## Begin MATERIAL FOR THIS EXERCISE

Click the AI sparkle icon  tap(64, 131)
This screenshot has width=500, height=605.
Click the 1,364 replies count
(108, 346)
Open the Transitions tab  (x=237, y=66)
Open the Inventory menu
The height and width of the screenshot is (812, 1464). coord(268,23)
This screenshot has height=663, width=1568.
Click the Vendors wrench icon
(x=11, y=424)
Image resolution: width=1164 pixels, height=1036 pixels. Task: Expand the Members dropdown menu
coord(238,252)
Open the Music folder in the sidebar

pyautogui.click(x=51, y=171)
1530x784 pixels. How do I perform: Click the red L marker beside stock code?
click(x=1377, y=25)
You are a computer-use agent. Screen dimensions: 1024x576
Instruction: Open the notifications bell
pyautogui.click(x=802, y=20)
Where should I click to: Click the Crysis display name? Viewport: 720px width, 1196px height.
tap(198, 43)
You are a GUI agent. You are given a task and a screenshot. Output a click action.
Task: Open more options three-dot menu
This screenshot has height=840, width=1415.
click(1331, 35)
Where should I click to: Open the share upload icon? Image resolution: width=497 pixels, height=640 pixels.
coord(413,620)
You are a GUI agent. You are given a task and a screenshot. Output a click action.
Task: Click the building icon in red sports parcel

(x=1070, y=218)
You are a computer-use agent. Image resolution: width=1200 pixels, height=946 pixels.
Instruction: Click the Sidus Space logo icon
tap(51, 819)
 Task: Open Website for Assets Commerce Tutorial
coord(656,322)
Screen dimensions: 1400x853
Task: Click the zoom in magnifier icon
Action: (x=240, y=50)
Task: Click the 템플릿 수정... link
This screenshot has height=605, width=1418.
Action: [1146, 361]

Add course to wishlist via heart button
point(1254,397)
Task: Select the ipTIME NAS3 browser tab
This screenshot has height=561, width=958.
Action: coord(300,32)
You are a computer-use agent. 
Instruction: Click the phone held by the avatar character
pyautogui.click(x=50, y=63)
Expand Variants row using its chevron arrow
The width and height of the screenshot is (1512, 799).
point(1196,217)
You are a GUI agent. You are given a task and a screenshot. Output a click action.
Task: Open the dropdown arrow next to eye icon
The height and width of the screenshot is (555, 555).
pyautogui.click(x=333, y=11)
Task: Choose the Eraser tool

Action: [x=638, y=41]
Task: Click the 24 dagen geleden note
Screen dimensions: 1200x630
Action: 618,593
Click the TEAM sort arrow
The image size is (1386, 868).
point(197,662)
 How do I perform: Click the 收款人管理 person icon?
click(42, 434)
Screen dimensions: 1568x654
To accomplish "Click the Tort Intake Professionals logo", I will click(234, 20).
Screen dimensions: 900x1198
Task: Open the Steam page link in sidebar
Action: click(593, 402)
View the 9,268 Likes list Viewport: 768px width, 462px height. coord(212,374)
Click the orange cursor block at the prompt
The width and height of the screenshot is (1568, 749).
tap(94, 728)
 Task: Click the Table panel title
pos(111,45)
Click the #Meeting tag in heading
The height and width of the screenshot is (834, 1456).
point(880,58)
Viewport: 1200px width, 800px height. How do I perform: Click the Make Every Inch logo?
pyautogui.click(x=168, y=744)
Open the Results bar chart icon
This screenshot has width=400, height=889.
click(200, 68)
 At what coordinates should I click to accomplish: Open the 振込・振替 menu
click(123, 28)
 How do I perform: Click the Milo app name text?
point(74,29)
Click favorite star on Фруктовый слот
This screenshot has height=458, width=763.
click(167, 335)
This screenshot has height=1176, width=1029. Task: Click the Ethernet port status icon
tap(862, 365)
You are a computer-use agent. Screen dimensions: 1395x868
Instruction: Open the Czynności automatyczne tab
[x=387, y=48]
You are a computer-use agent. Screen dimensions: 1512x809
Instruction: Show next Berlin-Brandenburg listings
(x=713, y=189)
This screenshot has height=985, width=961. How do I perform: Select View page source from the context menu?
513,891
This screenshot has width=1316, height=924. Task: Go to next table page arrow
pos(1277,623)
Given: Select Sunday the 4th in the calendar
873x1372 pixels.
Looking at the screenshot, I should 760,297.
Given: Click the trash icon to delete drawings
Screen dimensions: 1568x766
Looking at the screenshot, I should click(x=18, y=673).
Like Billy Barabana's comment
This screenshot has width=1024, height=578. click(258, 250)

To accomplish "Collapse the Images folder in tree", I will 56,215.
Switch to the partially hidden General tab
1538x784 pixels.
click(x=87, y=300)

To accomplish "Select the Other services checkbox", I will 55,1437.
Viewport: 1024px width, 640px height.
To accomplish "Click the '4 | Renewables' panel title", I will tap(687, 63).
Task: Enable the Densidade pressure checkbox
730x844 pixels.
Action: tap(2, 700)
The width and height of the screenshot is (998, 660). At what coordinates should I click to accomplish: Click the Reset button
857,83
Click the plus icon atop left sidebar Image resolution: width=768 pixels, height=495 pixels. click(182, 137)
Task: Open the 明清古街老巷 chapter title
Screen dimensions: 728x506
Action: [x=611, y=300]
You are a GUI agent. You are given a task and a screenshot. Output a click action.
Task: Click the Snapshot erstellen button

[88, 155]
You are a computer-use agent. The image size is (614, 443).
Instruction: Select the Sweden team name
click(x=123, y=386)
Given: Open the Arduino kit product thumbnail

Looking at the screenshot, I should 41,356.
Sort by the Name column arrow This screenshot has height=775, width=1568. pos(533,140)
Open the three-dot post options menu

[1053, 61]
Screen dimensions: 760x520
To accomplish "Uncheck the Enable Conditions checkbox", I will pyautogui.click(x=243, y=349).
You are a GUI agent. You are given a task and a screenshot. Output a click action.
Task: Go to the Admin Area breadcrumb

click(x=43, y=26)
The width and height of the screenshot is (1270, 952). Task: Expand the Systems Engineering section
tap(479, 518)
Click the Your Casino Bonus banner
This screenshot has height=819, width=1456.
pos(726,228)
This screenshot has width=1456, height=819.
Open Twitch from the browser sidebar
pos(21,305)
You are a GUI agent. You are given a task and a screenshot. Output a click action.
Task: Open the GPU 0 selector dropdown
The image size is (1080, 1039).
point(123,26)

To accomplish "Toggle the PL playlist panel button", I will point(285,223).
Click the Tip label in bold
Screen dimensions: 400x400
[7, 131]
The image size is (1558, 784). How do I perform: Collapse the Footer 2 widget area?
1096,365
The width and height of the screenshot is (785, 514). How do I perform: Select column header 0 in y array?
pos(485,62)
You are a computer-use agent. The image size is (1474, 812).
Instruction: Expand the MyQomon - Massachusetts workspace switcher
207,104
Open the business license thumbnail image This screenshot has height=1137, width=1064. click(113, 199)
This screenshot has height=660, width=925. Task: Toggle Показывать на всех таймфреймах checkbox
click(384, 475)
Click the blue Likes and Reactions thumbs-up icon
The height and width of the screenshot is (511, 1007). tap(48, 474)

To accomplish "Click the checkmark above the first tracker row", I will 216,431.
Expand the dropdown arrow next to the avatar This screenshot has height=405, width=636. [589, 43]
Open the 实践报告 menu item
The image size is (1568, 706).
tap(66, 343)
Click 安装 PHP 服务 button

## End MATERIAL FOR THIS EXERCISE

GOAL OF THE EXERCISE |
Copy out every line of the records above that contains the string "arrow", matching case exactly.

PROBLEM SOLUTION |
Expand Variants row using its chevron arrow
Task: Open the dropdown arrow next to eye icon
Click the TEAM sort arrow
This screenshot has width=1316, height=924. Task: Go to next table page arrow
Sort by the Name column arrow This screenshot has height=775, width=1568. pos(533,140)
Expand the dropdown arrow next to the avatar This screenshot has height=405, width=636. [589, 43]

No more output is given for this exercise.